Paul hit me this morning. I have to write fairly quick this morning because I'm running out of battery on my laptop, but Paul said something this morning that struck a chord with me. The 6th chapter of 1 Timothy is where I'm at. In what appears to be his closing comments to his young charge, he says this, "Timothy, guard what has been entrusted to your care..." That almost brought a lump to my throat.

I've been a shepherd for 11 years now. In those 11 years, I have been shepherd to hundreds of people, and even as I sit and write this morning, I remember all of them. Names may elude me every now and then, but I remember them. I take my role as shepherd very seriously, as no doubt Paul and, later, Timothy did, so I take it personally when one of my flock is troubled, and want to do all I can to help. I guess that's just the protector in me.

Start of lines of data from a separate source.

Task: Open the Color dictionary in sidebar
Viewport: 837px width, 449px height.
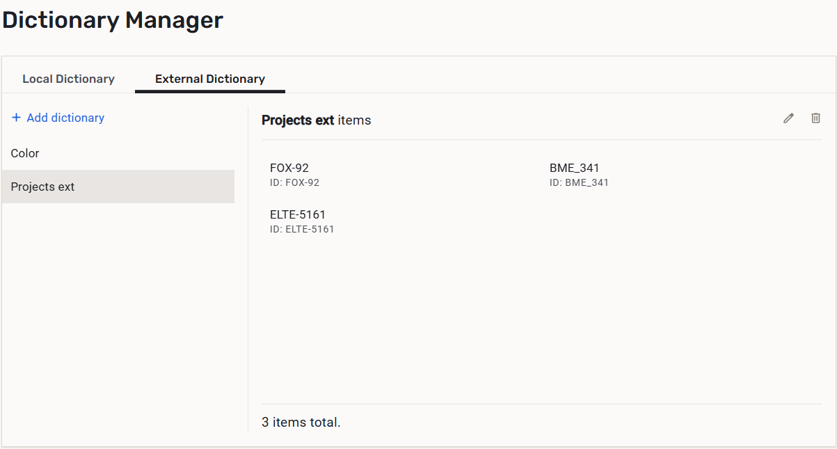Action: tap(25, 153)
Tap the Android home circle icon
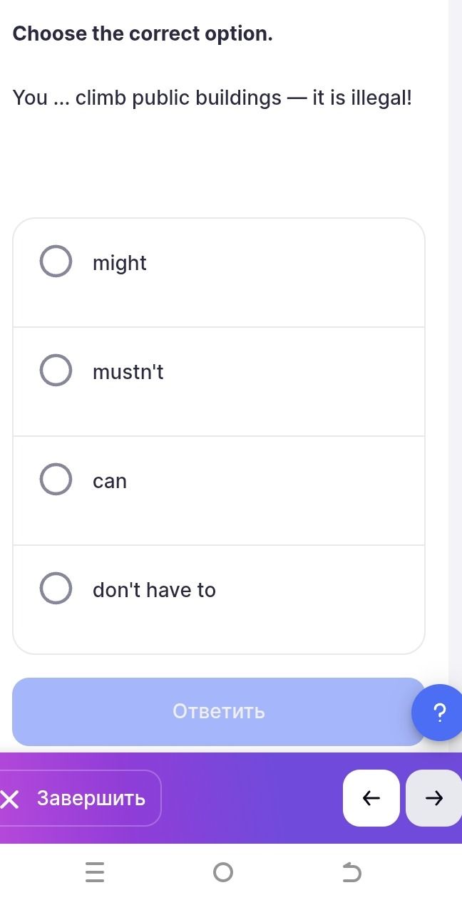The height and width of the screenshot is (900, 462). point(222,872)
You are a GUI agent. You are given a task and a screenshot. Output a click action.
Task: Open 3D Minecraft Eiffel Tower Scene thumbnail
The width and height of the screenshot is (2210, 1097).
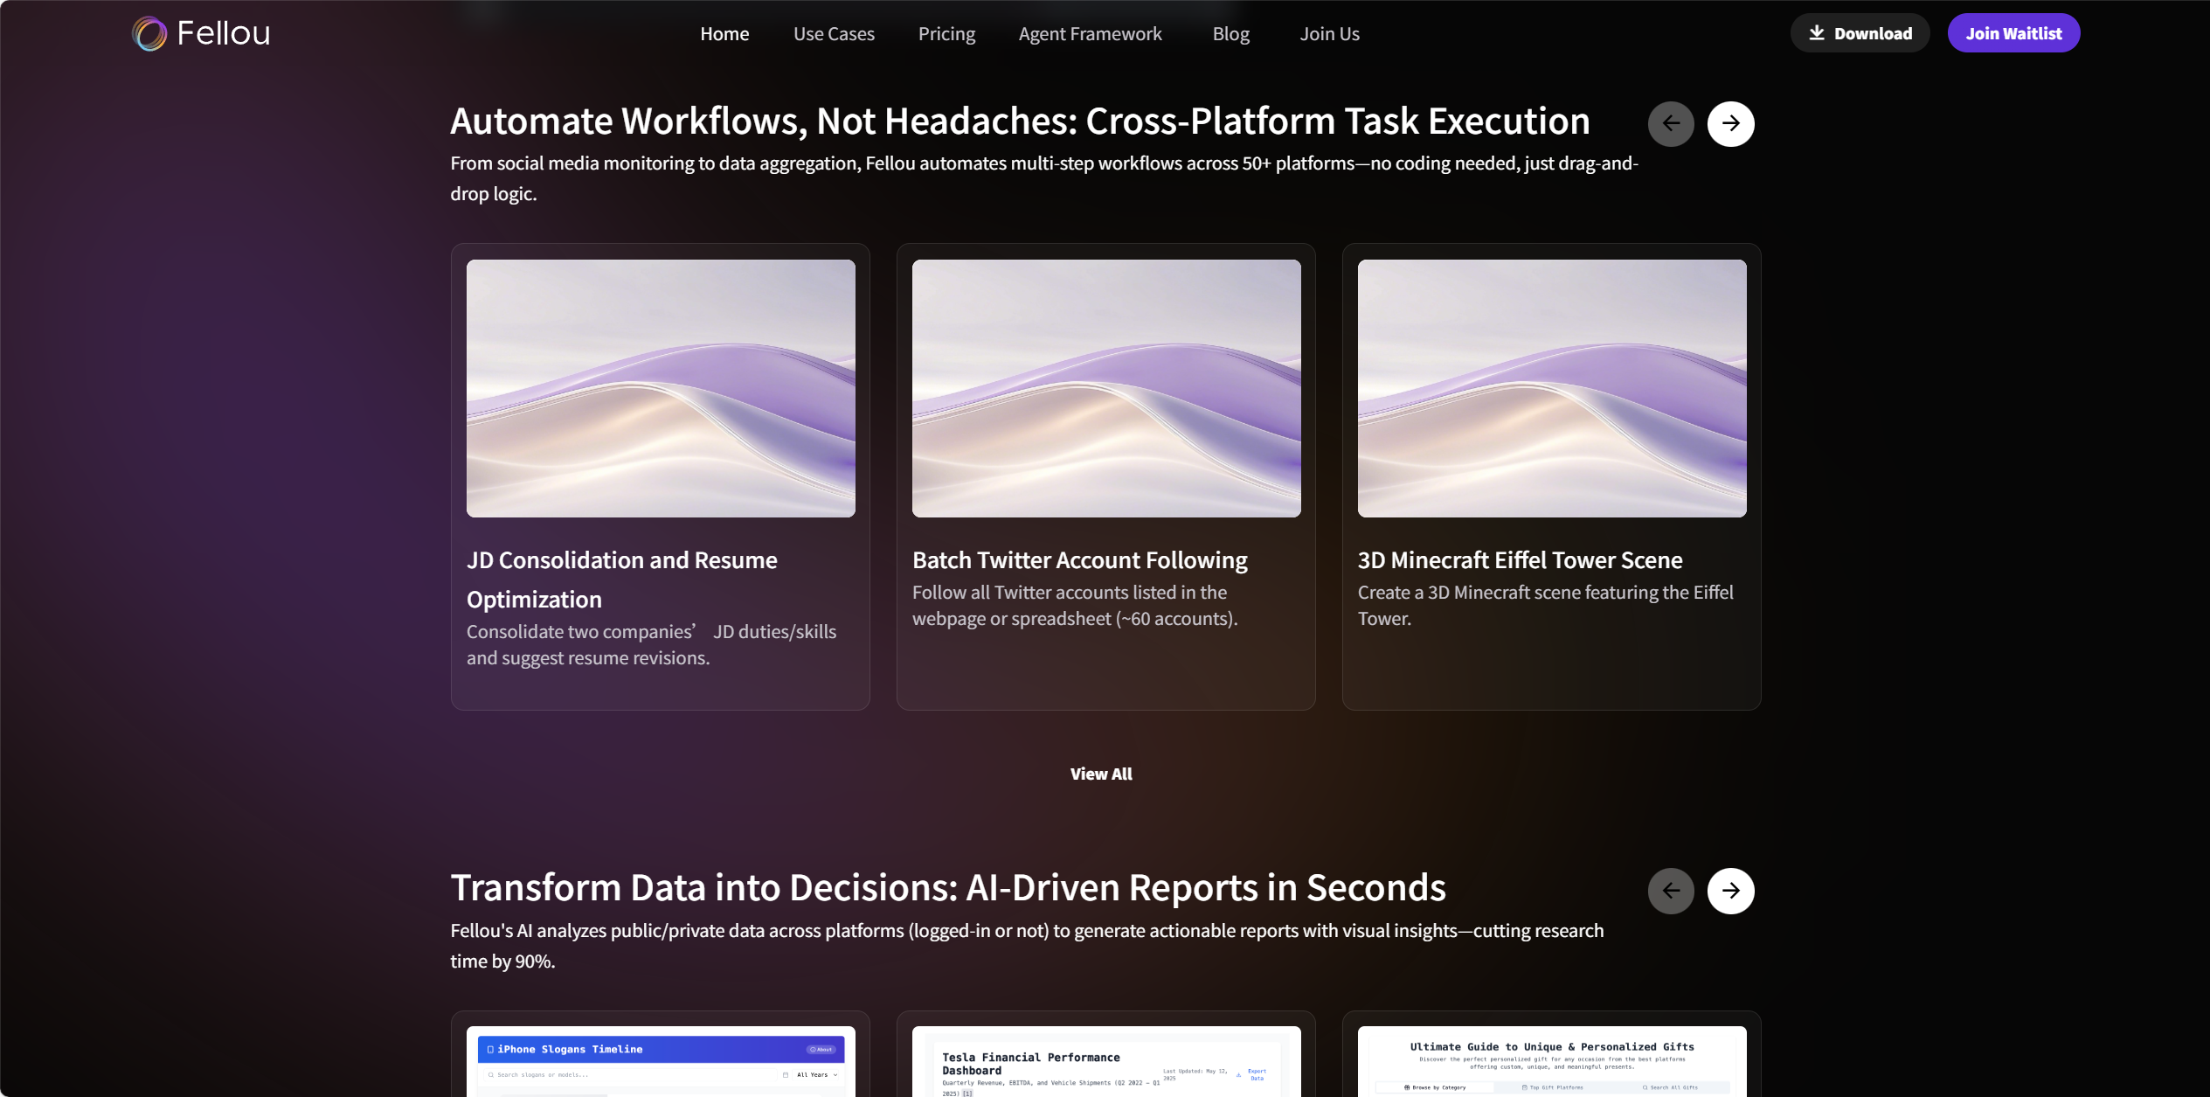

But the brutal truth is, as much as I might want to guard those entrusted to my care, I can't fix all of their problems, and that bothers me. There is something in most people that wants to fix the hurts of others, I truly believe that, but it's just not always possible. So what do we do then? Just sit back and watch them suffer? Watch them struggle? I just don't know if I can do that.

I've been told over the years that part of my calling is learning when it's time to refer. It's tough for me to do that, but I have learned that part of my role in guarding those entrusted to my care is spending time in God's presence interceding for them, so I refer them to the Great Shepherd.

That doesn't mean I have been released from guard duty, but that I have recognized my need for help as I help them. The cool thing is, you don't have to shepherd hundreds to be able to do that. I know that Paul was talking to Timothy, and that we weren't even supposed to read that letter, but we have and now the words spoken to one centuries ago ring true for us as well.

So, if you shepherd a flock or a family, or both, take seriously your role to guard those entrusted to your care. Sometimes that means putting self aside. Sometimes it means letting them see your strengths. Sometimes it means letting them see your weaknesses. But all the time it means letting them see the Great Shepherd shepherding you as you guard them.